Because the witch believes the children pose a threat to her power, she tries to gain control of Edmund. Recognizing that he is a rebellious and selfish child, she sees an opportunity to take advantage of his character flaws.
When she offers Edmund anything he wants to eat, he chooses a confection called Turkish delight. The witch gives him an enchanted serving, and though he dines on it until he is sick, he can’t get enough. Once Edmund has taken the bait, he is willing to do anything for more.
The witch promises to make Edmund a prince and feed him plenty of Turkish delight when he returns to her, but these promises are hollow. Instead, she makes him a slave and gives him only stale bread to eat.
Satan wants to capitalize on our human weaknesses as well. He dangles sin in front of us in all its attractive forms and tries to fill our minds with false promises. In the end, those who fall into Satan’s trap find themselves spiritually bound and impoverished.

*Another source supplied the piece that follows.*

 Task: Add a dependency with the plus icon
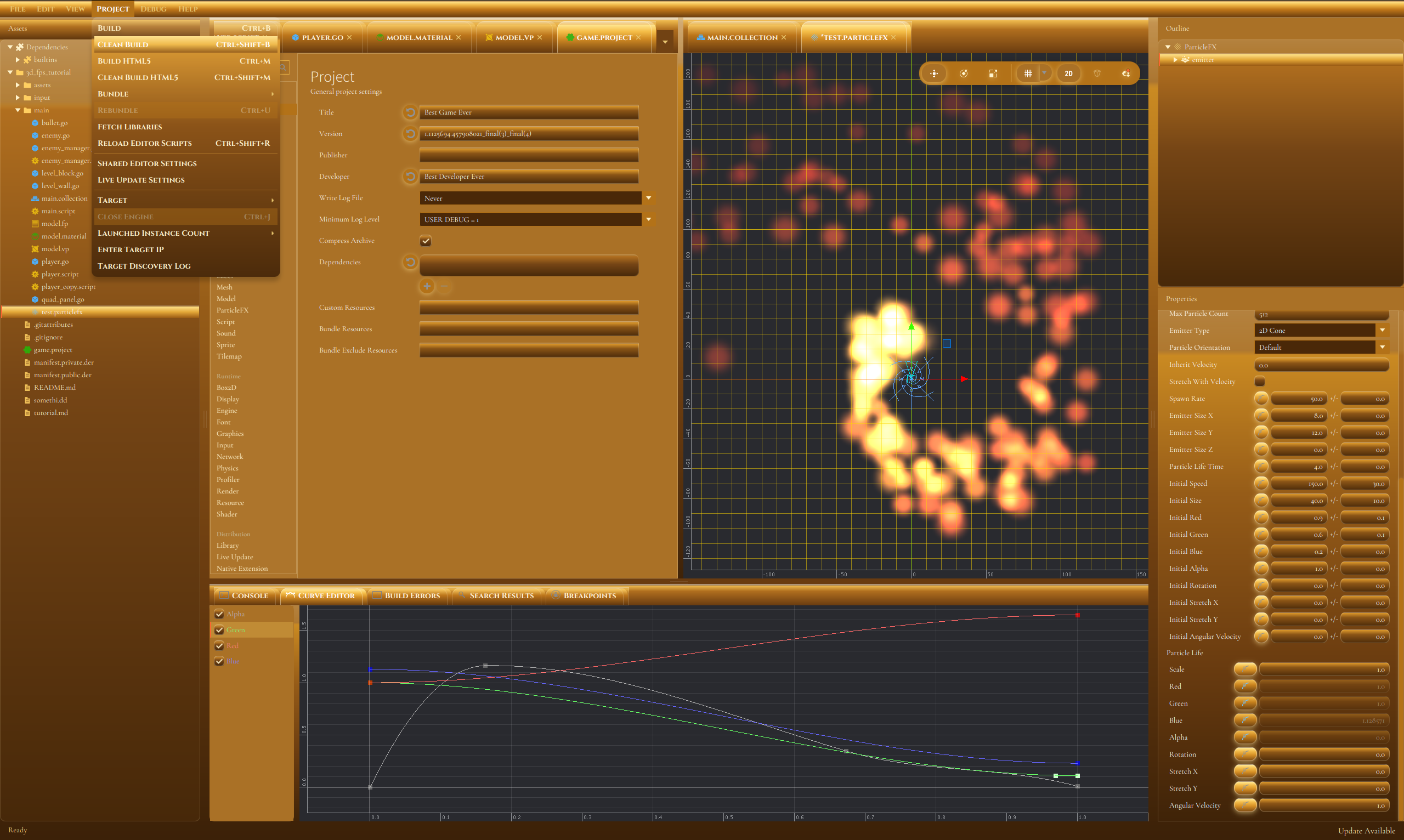(x=427, y=286)
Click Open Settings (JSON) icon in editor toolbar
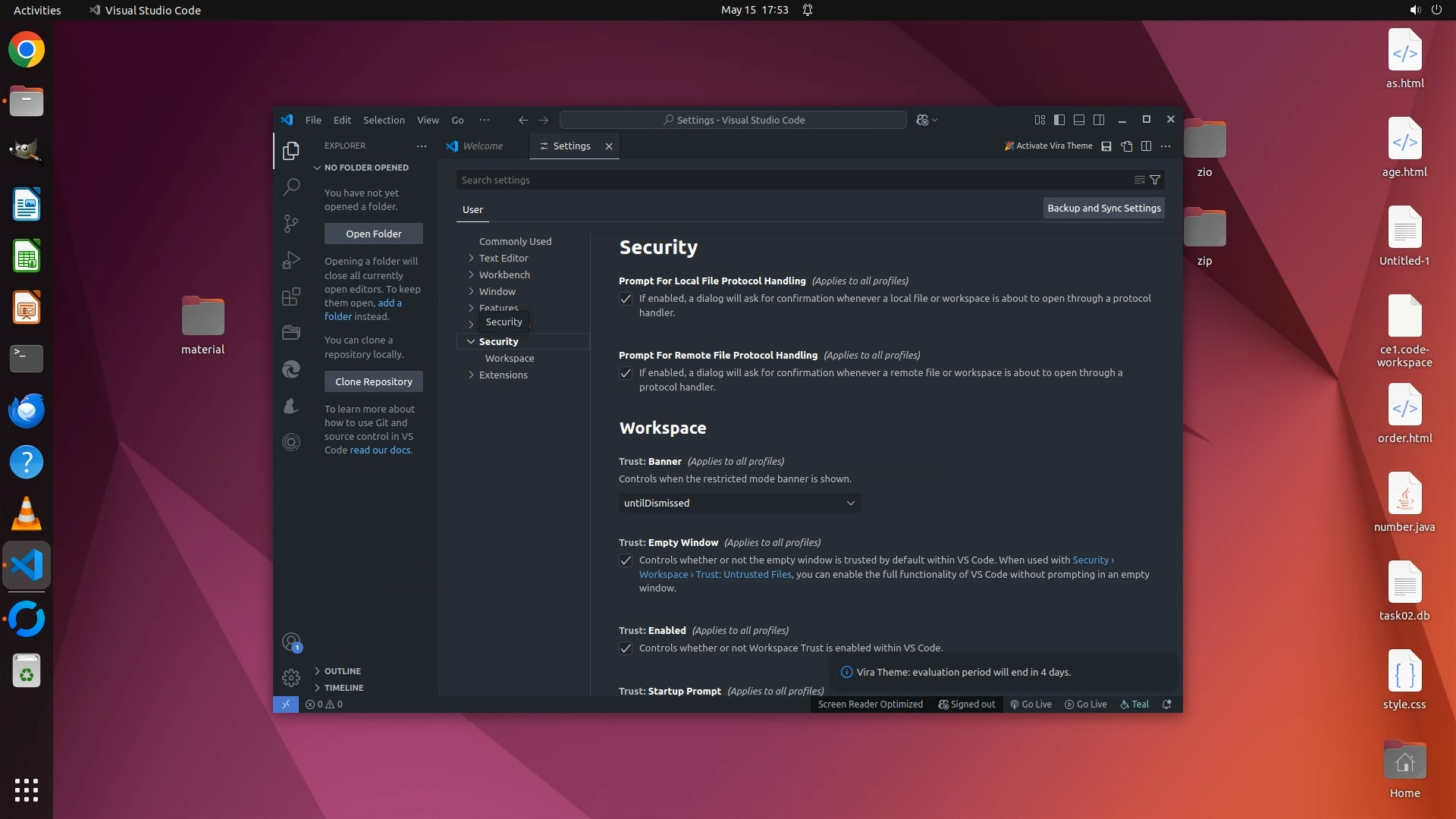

The most obvious Christian concept in Lewis’ story is that of redemption. Once Edmund has joined the witch, he finds that he cannot escape her. She claims him as her property and announces her intention to destroy him. At this point, Aslan intervenes and willingly offers himself to be tortured and slain in Edmund’s place.
Aslan’s death is a poignant reminder of the great sacrifice Jesus made for each of us. Romans 5:8 explains that “while we were still sinners, Christ died for us” (NIV). Just as Aslan gave his life in exchange for an errant child, Jesus received the punishment for our sins when He died on the cross.
“This is the value of Aslan to me: that I can empathize with him as he offers up himself in exchange for Edmund, and through him, I can understand Jesus in a whole new way,” says Mark Eddy Smith in the book Aslan’s Call: Finding Our Way to Narnia. “It’s so much easier to come at it through the lens of fiction. Wow, Aslan would do that for one bratty little kid, because he loves him. … I can relate to Edmund. I have betrayed, I have fallen woefully short of everything I was meant to be.”
Triumph of righteousness
The witch, believing she has conquered her powerful foe, is delighted at Aslan’s death. However, the great lion surprises her by rising from the dead. In a final battle scene, the witch and her band of wicked warriors are destroyed. Aslan also restores the creatures that the witch had turned to stone.
When all has been made right, Aslan crowns the four children and proclaims them kings and queens. “Once a king or queen in Narnia, always a king or queen. Bear it well, Sons of Adam! Bear it well, Daughters of Eve!” Aslan tells them.
Jesus’ resurrection secured the believer’s victory over Satan. When Jesus returns to Earth, He will destroy evil completely. Those who have placed their trust in Christ will rule with Him in His eternal kingdom.
That’s the hope and joy of Christmas. The Baby who came so long ago is coming again in triumphant power, and His followers will live and reign with Him forever. Jesus, the Lion of the tribe of Judah (Revelation 5:5), is on the move.
Christina Quick is staff writer for Today’s Pentecostal Evangel.